◆ AIM ◆
Can you reproduce each of the rows below verbatim?

----- SOURCE DATA

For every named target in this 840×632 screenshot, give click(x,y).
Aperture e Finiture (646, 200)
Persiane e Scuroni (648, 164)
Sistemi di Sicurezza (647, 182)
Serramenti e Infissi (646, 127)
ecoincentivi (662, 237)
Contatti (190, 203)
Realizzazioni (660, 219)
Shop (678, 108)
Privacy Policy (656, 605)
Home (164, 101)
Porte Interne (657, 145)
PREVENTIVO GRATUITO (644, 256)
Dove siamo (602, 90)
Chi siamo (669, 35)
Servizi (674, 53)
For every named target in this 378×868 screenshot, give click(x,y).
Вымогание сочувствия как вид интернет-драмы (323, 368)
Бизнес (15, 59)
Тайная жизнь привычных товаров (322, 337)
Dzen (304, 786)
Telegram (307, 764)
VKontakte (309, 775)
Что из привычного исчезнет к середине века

----------

◆ FULL OUTPUT ◆
For every named target in this 840×632 screenshot, give click(x,y).
Aperture e Finiture (646, 200)
Persiane e Scuroni (648, 164)
Sistemi di Sicurezza (647, 182)
Serramenti e Infissi (646, 127)
ecoincentivi (662, 237)
Contatti (190, 203)
Realizzazioni (660, 219)
Shop (678, 108)
Privacy Policy (656, 605)
Home (164, 101)
Porte Interne (657, 145)
PREVENTIVO GRATUITO (644, 256)
Dove siamo (602, 90)
Chi siamo (669, 35)
Servizi (674, 53)
For every named target in this 378×868 screenshot, give click(x,y).
Вымогание сочувствия как вид интернет-драмы (323, 368)
Бизнес (15, 59)
Тайная жизнь привычных товаров (322, 337)
Dzen (304, 786)
Telegram (307, 764)
VKontakte (309, 775)
Что из привычного исчезнет к середине века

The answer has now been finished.